Instructions to follow
Look through the records that follow. Copy every line containing the word "will".

Available data
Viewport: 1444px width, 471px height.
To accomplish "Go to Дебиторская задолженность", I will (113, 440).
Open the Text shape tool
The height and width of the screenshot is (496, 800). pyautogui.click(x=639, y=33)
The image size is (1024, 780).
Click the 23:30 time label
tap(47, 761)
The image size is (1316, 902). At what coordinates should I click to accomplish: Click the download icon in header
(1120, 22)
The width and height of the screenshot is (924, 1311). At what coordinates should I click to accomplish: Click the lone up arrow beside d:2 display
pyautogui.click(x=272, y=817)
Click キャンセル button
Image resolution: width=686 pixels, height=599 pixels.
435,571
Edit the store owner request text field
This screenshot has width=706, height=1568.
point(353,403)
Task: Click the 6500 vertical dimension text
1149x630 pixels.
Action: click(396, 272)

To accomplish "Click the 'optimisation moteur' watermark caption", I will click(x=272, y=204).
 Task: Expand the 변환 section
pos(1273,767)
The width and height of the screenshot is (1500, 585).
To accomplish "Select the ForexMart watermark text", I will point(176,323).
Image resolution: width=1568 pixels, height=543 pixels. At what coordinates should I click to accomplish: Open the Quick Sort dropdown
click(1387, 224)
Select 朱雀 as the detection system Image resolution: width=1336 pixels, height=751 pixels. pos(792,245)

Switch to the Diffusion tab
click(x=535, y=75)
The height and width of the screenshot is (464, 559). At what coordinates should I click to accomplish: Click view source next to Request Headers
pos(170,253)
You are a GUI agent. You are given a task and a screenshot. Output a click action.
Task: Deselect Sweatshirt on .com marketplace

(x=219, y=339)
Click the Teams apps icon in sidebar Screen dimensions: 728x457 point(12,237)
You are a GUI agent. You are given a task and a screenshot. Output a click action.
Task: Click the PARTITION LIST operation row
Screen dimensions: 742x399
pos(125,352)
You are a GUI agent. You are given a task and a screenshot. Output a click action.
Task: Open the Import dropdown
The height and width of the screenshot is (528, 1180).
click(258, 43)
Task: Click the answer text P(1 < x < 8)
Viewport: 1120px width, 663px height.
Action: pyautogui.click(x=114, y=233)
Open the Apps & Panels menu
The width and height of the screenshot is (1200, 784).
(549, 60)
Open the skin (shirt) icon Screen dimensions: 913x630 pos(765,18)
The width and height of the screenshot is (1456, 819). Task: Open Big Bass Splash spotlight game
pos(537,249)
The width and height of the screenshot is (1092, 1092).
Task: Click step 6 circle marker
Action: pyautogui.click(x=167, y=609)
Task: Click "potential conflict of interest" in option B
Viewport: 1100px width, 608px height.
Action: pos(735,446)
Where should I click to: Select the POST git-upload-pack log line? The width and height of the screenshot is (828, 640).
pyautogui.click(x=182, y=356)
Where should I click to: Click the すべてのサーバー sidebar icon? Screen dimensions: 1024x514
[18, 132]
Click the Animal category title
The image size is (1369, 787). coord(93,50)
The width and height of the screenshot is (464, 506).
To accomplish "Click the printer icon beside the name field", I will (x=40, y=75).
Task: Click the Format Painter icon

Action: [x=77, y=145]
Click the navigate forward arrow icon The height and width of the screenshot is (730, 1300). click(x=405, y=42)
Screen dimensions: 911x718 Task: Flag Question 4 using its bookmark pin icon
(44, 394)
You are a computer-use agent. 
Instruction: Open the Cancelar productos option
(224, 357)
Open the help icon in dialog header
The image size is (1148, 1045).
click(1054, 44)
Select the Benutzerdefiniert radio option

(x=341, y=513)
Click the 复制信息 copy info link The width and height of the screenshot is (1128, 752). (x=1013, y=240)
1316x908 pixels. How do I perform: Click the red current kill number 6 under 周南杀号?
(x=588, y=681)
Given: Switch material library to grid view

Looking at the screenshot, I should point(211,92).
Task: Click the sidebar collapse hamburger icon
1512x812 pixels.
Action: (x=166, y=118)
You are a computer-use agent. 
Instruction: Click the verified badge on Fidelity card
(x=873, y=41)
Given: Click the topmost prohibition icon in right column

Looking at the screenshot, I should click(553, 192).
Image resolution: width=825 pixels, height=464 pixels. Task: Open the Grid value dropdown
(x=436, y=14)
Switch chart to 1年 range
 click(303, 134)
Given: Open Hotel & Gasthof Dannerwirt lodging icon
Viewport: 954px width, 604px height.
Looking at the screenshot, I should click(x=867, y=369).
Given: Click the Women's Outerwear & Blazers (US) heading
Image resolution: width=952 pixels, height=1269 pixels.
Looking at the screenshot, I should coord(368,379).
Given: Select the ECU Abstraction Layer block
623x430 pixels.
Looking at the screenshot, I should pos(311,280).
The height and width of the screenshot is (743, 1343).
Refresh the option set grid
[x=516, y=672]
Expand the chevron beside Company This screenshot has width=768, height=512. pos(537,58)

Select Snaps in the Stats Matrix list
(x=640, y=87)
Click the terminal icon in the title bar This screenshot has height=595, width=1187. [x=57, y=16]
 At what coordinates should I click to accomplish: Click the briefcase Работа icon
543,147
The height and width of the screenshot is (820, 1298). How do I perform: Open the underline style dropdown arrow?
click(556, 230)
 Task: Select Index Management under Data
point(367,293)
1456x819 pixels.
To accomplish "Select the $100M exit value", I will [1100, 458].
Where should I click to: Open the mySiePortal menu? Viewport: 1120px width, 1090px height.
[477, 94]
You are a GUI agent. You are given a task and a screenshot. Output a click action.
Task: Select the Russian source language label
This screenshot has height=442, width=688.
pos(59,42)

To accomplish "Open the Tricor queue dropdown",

Worked solution
To accomplish "Go to Дебиторская задолженность", I will (113, 440).
To accomplish "Click the 'optimisation moteur' watermark caption", I will click(x=272, y=204).
To accomplish "Select the ForexMart watermark text", I will point(176,323).
To accomplish "Click the printer icon beside the name field", I will (x=40, y=75).
To accomplish "Select the $100M exit value", I will [1100, 458].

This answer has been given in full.